Princeton University eyes removing Woodrow Wilson’s name, portraits over ‘racist legacy’

Princeton University eyes removing Woodrow Wilson’s name, portraits over ‘racist legacy’
Former US President Woodrow Wilson’s name and portraits may be removed from Princeton University facilities and programs, following a deal with student demonstrators who feel that Wilson was racist even for his time.

The deal was signed Thursday after members of the student organization Black Justice League stormed an administrative building on Wednesday and staged a 32-hour sit-in outside office of Princeton president Christopher Eisgruber.

The demonstrators demanded the removal of President Wilson’s image and name from the university’s public spaces, including the Woodrow Wilson School of Public and International affairs.

Activists have also demanded that “cultural competency training” be required of all faculty members, a measure proposed earlier but “voted down on the grounds of trespassing freedom of speech last spring semester.” Another demand by the protesters is that all Princeton students be required to take classes on the history of “marginalized peoples.”

Princeton appreciated the “willingness of the students to work with us to find a way forward,” Eisgruber said in a statement.

Prior to going into politics, Woodrow Wilson studied at Princeton and served as the school’s president from 1902 to 1910. He was elected 28th president of the United States in 1912, on a on a Democratic Party ticket, and served from 1913 to 1921.

Though he was a Democrat and a leader of the Progressive movement within the party, Wilson supported segregation, and in fact re-segregated some federal agencies after they had been integrated during the 1856-79 Reconstruction period.

Wilson is no friend of conservatives, either. A great believer in internationalism, he involved the US in the First World War, despite getting elected in 1916 on an antiwar platform. He also spearheaded the effort to create international institutions that conservatives are skeptical of today, such as the League of Nations, the predecessor to the United Nations. He also established the Federal Reserve, which many conservatives oppose on free-market grounds.

The calls for the erasure of Wilson’s name come during a surge in student activism nationwide concerning alleged racism on university campuses, but renaming buildings on campuses for sensitivity reasons is not new.

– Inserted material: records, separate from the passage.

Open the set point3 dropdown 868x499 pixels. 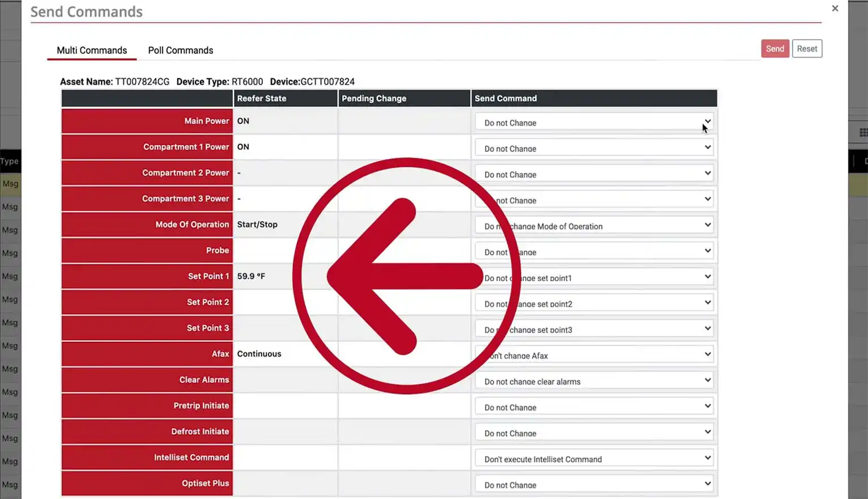click(x=594, y=329)
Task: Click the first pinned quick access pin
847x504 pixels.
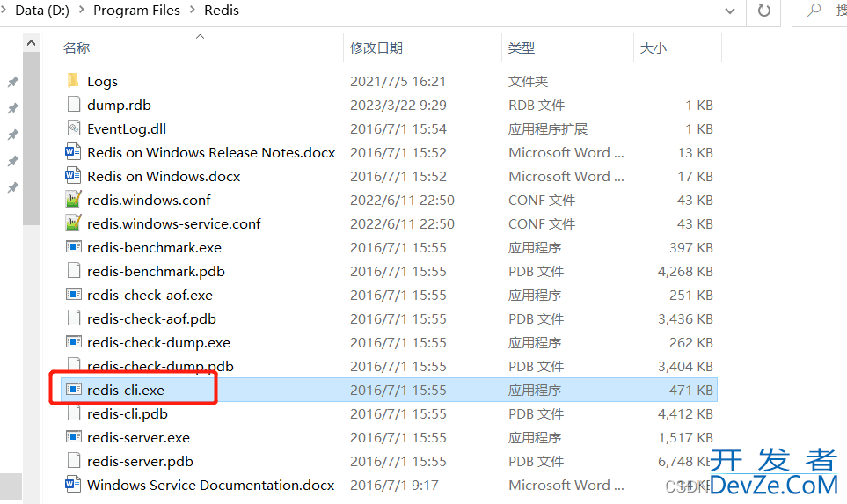Action: (12, 82)

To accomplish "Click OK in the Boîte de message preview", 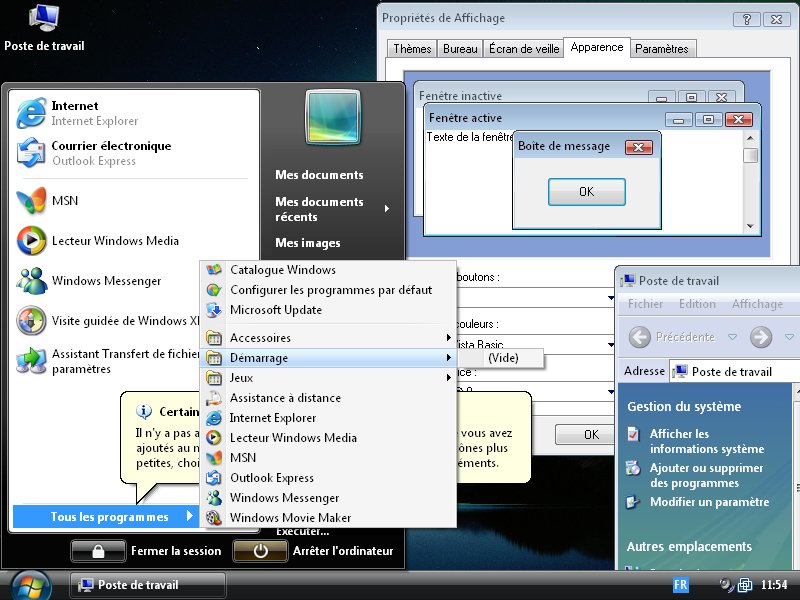I will point(586,192).
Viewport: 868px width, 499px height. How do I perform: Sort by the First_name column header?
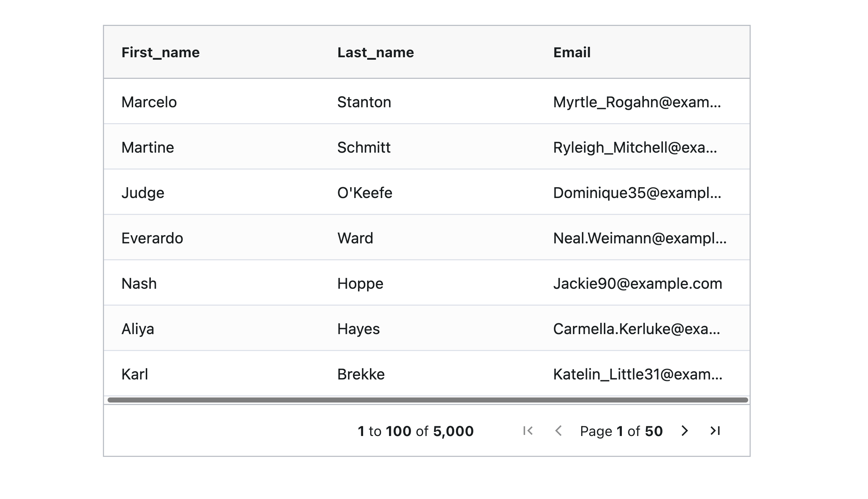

Just last week, student protests compelled Georgetown University to rename two campus buildings. Mulledy Hall and McSherry Hall were named after past Georgetown presidents who organized the sale of slaves to pay off the university’s debt. In May, University of North Carolina at Chapel Hill removed the name of a KKK Grand Dragon from a campus building. In 2014, Duke University removed the name a white supremacist, former North Carolina governor Charles B. Aycock, from an undergraduate dorm.